I can’t even count the number of on-premise craft beer operations here in Western Washington, each different to fit into a specific neighborhood niche. When a German-themed craft beer hall opened recently in Tacoma it literally had lines out the door. It might be just good beer, but I believe that it is the total experience and that strong beer sales are as much affect as cause.

Wouldn’t it be great if wine could innovate like that, I have sometimes thought, somehow connecting global and local, tradition and new, casual and elegant. I’ve recently learned about two very promising but completely different innovative initiatives tat give a sense of what might be possible without “jumping the shark.”

An Urban Winery in La Jolla

There actually are sharks in South Africa — the Great Whites that you see on TV during the Discovery Channel’s Shark Week. I first met Lowell Jooste in South Africa — his family owned the historic Klein Constantia winery for twenty years before moving to La Jolla, California in 2012.

Jooste’s wine is made up north in Napa and Sonoma, but as the video above shows, he trucks the barrels down south to beautiful La Jolla where he operates L.J. Crafted Wine, a kind of cross between a brew pub and an urban winery. The wines are drawn straight from the barrels and tanks using a propriety technology that keeps them fresh and clean. Customers can drink hand crafted single-vineyard wine by the glass, fill the elegant wine “growlers” or take away cork-sealed bottles.

Barrel tasting on La Jolla Avenue. Who could resist the opportunity to drink fine wine in an elegant yet casual atmosphere like this? Add in cheese and meat platters and finish off with a glass of 2009 Vin de Constance from Klein Constantia (of course). Perfect.

Lowell Jooste’s La Jolla winery raises the wine bar bar, if you know what I mean, giving wine consumers the sort of intimate experience that beer lovers sometimes find at their favorite local brew pubs. The concept and design are innovative and so is the clever barrel thief device that makes it all work.
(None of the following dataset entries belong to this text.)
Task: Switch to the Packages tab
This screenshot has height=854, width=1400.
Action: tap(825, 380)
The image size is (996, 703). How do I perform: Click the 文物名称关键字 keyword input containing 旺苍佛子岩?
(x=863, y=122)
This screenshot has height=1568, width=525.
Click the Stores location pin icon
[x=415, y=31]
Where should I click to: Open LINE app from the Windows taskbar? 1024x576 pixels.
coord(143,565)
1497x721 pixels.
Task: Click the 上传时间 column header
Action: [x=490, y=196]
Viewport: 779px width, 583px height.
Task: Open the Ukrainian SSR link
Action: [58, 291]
Tests show that the last glass from a barrel is as fresh as the first, which is quite an achievement.

If the goal is to draw upon wine traditions to make meeting with friends for a glass of wine as appealing as hanging out at a brew pub, this is might be an answer. It is certainly going to be on my itinerary the next time we are in La Jolla!

And Now for Something Completely Different

London’s Pall Mall is pretty much the opposite end of the spectrum from La Jolla Avenue. This is an area you might associate with stuffy private clubs — the sort of places that are the home to what I have called (with apologies to Thorstein Veblen) “conspicuous non-consumption.” The wines here are the very best, but they exist to be collected, not enjoyed in the glass. Drinking them — that would be revolutionary! I overstate the case, but you know what I mean.

I was delighted, therefore, when my globe-trotting friend Ken sent a report about a private club called 67 Pall Mall. This club looks as elegant as I imagine the others are — and the sample menus make it sound like a nice place to dine. But the point of the club isn’t to eat or to, well, club. The point is to actually drink great wine, choosing from a quite large number offered by the glass and many more by the bottle.
.
Ken gave his visit to the club with a member friend high marks. Richard Hemming MW‘s account of his drinking experience at 67 Pall Mall makes thirsty reading:
.
None of it is cheap, with 125 ml glasses starting at around £7, but this is precisely the point of the place. The most expensive glass is £426 for Screaming Eagle (I missed the vintage), then £425 for Ch Latour 1961. We drank a glass each of Condrieu, Montlouis, Réné Rostaing Côte Blonde 2003 Côte Rôtie, Mountford Hommage à l’Alsace 2011 Waipara, a 1991 Vin Santo from Santorini and Quinta do Noval 2007 port. All excellent, and cost a total of £98. For an illustration of value, the Rostaing is currently being retailed for £110 a bottle, making 125 ml worth £18; at 67PM this was £23.
 .

 Both these innovative initiatives change the wine experience in a good way for their clients, I think. Different as they are both have at their core technological innovations that allow these wines to be served and preserved.